Sunday, June 6, 2021

Ernest Angley

      The Reverend Ernest Angley passed away recently at the age of 99.

Angley was your stereotypical television evangelist with about every stereotype that one would write for a film script involving that industry.

Angley was involved in scandals like many from the televised evangelical world, but the Reverend stands out to me from childhood more than the others from the business- for one reason.

The business of televised religion comes down to one thing- attracting enough donated dollars to buy televised time on smaller independent stations and occasionally an early Sunday morning slot on a larger station.

When you have those dollars, it enables you to stay on the air, do your routine, and keep an often lavish lifestyle running, but getting those dollars often takes some less than scrupulous dealings, and the Rev. Angley's "Healing" didn't exactly ring the "OK" bell with legitimacy.

SO why did Ernest Angley stand out from the bushel of television evangelists from that era?

Pro Wrestling.

You see, in the era of pro wrestling being a one-hour infomercial for a promotion's live house shows, there was only one hour a week for me in my infancy as a fan and it was Saturday at 11:00 AM on WDCA-TV from Washington.

At that time, UHF stations usually programmed local sports (WDCA had the Bullets, Capitals, and ACC Basketball), reruns of old television shows like Star Trek, and the remainder was left for old movies and time buy programs- such as wrestling and various religious programming.

A time buy was basically someone literally purchased an hour of air time and WDCA placed the program on their network at the agreed time.

The station liked those because they didn't have to try to sell advertising and the buyer didn't have to sell their product to the station, pleasing both parties.

I've shared stories about that time and the WWF show in the past but assuming that my dad wasn't getting his laughs by asking for a chore to be done with ten minutes before the show and I had the time to turn the channel (Literally) to the UHF station, the program before pro wrestling was the Rev. Ernest Angley show, so I'd see the last ten minutes of Angley's hour (which like WWF was paid for by the company) and that was quite a trip, dear readers.

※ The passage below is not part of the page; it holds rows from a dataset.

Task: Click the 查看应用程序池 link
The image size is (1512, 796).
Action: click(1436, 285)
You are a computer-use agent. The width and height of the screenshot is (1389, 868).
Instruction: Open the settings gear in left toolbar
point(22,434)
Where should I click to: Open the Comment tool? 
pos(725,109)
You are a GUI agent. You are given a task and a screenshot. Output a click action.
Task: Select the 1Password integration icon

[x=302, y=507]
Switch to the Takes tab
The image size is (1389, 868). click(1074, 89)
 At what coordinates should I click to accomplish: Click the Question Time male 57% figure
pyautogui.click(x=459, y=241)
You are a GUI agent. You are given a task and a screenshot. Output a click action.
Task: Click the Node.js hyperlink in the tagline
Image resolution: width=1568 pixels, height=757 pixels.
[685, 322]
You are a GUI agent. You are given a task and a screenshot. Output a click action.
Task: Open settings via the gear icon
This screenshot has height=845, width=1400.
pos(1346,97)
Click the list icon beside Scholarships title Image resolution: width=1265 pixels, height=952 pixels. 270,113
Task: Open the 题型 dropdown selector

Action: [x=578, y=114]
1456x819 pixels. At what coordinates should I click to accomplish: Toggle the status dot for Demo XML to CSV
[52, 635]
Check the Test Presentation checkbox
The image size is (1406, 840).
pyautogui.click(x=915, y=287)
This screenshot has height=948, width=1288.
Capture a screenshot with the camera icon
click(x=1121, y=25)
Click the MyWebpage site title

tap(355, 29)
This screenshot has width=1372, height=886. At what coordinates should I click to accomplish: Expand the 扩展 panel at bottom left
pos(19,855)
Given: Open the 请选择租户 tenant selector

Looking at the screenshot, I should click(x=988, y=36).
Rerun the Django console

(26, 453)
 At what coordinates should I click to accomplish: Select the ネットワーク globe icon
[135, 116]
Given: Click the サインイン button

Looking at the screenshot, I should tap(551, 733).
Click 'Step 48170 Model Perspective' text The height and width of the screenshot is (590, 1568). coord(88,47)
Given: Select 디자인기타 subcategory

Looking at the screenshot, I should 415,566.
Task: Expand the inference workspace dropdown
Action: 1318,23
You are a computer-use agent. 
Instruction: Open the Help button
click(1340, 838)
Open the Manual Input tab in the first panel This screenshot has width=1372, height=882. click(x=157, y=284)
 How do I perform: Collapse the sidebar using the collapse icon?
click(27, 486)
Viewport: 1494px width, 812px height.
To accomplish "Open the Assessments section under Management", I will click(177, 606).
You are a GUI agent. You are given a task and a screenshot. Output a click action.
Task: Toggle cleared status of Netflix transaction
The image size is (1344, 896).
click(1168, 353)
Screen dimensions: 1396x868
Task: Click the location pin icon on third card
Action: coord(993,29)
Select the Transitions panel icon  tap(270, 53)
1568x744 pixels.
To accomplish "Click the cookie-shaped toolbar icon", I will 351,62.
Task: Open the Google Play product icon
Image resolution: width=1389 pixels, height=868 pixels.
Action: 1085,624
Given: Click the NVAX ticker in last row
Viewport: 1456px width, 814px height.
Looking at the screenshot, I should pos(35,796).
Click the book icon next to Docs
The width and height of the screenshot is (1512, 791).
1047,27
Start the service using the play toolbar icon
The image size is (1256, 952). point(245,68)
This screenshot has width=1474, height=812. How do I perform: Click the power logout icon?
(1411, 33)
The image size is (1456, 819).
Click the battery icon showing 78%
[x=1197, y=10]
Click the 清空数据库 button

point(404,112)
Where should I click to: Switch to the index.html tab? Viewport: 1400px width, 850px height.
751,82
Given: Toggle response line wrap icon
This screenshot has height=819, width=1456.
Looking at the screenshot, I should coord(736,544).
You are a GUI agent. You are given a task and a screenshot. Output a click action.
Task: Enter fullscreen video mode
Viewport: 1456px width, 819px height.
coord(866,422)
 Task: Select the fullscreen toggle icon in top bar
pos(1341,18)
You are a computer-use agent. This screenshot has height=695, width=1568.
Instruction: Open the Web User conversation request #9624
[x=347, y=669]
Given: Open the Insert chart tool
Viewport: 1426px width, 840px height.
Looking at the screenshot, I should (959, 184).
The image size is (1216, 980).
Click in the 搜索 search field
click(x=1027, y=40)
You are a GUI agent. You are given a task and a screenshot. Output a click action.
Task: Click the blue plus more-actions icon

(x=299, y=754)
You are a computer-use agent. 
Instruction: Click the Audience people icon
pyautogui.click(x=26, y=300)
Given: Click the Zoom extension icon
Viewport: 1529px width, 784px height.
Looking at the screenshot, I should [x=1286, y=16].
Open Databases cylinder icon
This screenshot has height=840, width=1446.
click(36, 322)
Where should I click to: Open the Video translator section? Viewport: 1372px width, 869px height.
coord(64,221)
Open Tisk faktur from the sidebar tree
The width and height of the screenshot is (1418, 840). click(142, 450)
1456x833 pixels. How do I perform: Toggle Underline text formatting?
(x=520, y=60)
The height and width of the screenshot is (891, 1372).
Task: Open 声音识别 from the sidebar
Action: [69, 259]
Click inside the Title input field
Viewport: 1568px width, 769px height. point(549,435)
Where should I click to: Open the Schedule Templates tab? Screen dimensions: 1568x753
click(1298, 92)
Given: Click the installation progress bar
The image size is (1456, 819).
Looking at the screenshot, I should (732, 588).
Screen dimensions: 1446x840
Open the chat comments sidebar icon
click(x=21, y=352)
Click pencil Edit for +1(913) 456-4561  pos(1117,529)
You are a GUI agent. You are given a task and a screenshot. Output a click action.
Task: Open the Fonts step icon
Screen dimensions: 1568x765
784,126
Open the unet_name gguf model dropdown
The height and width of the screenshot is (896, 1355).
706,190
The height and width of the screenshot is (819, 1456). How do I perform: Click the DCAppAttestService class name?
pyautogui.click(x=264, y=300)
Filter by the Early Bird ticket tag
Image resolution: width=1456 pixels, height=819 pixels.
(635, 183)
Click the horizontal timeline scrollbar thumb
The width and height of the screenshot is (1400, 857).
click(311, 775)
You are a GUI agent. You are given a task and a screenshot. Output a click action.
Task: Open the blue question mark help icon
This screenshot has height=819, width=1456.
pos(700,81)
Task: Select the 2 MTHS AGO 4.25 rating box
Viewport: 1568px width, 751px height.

The end of Angley's program would feature the good Reverend and his "faith healing" and this would feature people that took better bumps on the platform than Steve King and Victor Mercado would in the next hour.

Angley wobbled out, usually in a white suit, looking like a bizarre mashup of North Carolina basketball coach Dean Smith (I spent many a North Carolina game in the 80s, yelling at Dean Smith and calling him "Ernest Angley")  and Eddie Munster, and would ask "followers" what their various malady was that ailed them.

Angley would then give a standard pablum and then call the Lord, strike the person, and drive them backward in a Nestea Plunge-type fall where two fellows in suits would catch them in mid-flight.

Angley then would "test" the newly-healed follower and in a miracle, the problem was solved!

I try not to be too hard on these things because they are more carnival sideshow than real religion, but it was hard not to laugh as a kid and it's hard not to be sad today as you just wonder how many poor people have been conned out of their dollars by stunts like these.

When you are exposed to this every week, suffice it to say that many wrestling fans in junior high school were well-schooled in the Ernest Angley impersonation!

But there is one more wrestling connection to the late Reverend- my childhood hero -The Magnificent Muraco loved adding Ernest Angley touches to his promos for the upcoming card at your local area, in my case, the Capital Centre in Landover, Maryland.

Muraco has admitted in recent interviews that he did this and it wasn't hard to see when the Magnificent One was going into "Angley" mode as he would chant "Can you say Baby" (Angley used that phrase often when he had "healed" someone from deafness and would ask them to repeat the word) and would add some "YEA-HH"'s in the tone of a traveling preacher.

The Reverend has always been thought of as a charlatan by me even forty years ago and despite his passing, I haven't seen anything to cause a re-evaluation of him in my mind.

Still, there are a few phrases to this day, that when I hear them I'll flashback to being twelve years old with the excitement of watching wrestling for that week and the odd little man and his routine before the action began.